*WHAT YOU SHOULD DO:*
Can you write out the whole listing exactly?
=== Section Start ===
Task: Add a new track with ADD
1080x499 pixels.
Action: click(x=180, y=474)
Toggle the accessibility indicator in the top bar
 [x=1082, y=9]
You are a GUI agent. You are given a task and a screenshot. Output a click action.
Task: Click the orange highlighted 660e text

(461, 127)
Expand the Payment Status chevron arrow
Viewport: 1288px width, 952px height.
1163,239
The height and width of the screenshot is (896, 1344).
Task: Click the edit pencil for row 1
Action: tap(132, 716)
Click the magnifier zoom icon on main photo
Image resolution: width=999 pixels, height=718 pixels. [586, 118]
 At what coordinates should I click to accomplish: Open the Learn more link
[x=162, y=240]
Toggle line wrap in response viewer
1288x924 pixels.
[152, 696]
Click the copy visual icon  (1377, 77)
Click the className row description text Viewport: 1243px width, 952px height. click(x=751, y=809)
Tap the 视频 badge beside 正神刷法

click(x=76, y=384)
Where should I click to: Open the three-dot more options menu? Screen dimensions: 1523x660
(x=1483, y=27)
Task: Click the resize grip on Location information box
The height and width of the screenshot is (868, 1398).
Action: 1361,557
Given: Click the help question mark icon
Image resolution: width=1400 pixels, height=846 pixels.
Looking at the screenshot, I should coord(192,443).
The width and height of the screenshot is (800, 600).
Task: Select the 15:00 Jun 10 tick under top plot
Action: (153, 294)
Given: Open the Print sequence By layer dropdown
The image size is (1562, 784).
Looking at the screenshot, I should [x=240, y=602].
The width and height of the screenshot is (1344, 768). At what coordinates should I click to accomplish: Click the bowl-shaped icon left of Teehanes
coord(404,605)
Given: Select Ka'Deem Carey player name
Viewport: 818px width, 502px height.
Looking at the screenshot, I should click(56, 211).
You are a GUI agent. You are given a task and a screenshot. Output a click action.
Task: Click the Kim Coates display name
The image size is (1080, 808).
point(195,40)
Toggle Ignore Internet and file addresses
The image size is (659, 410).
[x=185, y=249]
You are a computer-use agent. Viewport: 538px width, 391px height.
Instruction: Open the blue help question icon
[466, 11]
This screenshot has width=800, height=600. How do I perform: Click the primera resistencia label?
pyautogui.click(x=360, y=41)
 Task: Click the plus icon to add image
=== Section End ===
*COMPLETED TASK:*
Task: Add a new track with ADD
1080x499 pixels.
Action: click(x=180, y=474)
Toggle the accessibility indicator in the top bar
 [x=1082, y=9]
You are a GUI agent. You are given a task and a screenshot. Output a click action.
Task: Click the orange highlighted 660e text

(461, 127)
Expand the Payment Status chevron arrow
Viewport: 1288px width, 952px height.
1163,239
The height and width of the screenshot is (896, 1344).
Task: Click the edit pencil for row 1
Action: tap(132, 716)
Click the magnifier zoom icon on main photo
Image resolution: width=999 pixels, height=718 pixels. [586, 118]
 At what coordinates should I click to accomplish: Open the Learn more link
[x=162, y=240]
Toggle line wrap in response viewer
1288x924 pixels.
[152, 696]
Click the copy visual icon  (1377, 77)
Click the className row description text Viewport: 1243px width, 952px height. click(x=751, y=809)
Tap the 视频 badge beside 正神刷法

click(x=76, y=384)
Where should I click to: Open the three-dot more options menu? Screen dimensions: 1523x660
(x=1483, y=27)
Task: Click the resize grip on Location information box
The height and width of the screenshot is (868, 1398).
Action: 1361,557
Given: Click the help question mark icon
Image resolution: width=1400 pixels, height=846 pixels.
Looking at the screenshot, I should coord(192,443).
The width and height of the screenshot is (800, 600).
Task: Select the 15:00 Jun 10 tick under top plot
Action: (153, 294)
Given: Open the Print sequence By layer dropdown
The image size is (1562, 784).
Looking at the screenshot, I should [x=240, y=602].
The width and height of the screenshot is (1344, 768). At what coordinates should I click to accomplish: Click the bowl-shaped icon left of Teehanes
coord(404,605)
Given: Select Ka'Deem Carey player name
Viewport: 818px width, 502px height.
Looking at the screenshot, I should click(56, 211).
You are a GUI agent. You are given a task and a screenshot. Output a click action.
Task: Click the Kim Coates display name
The image size is (1080, 808).
point(195,40)
Toggle Ignore Internet and file addresses
The image size is (659, 410).
[x=185, y=249]
You are a computer-use agent. Viewport: 538px width, 391px height.
Instruction: Open the blue help question icon
[466, 11]
This screenshot has width=800, height=600. How do I perform: Click the primera resistencia label?
pyautogui.click(x=360, y=41)
 Task: Click the plus icon to add image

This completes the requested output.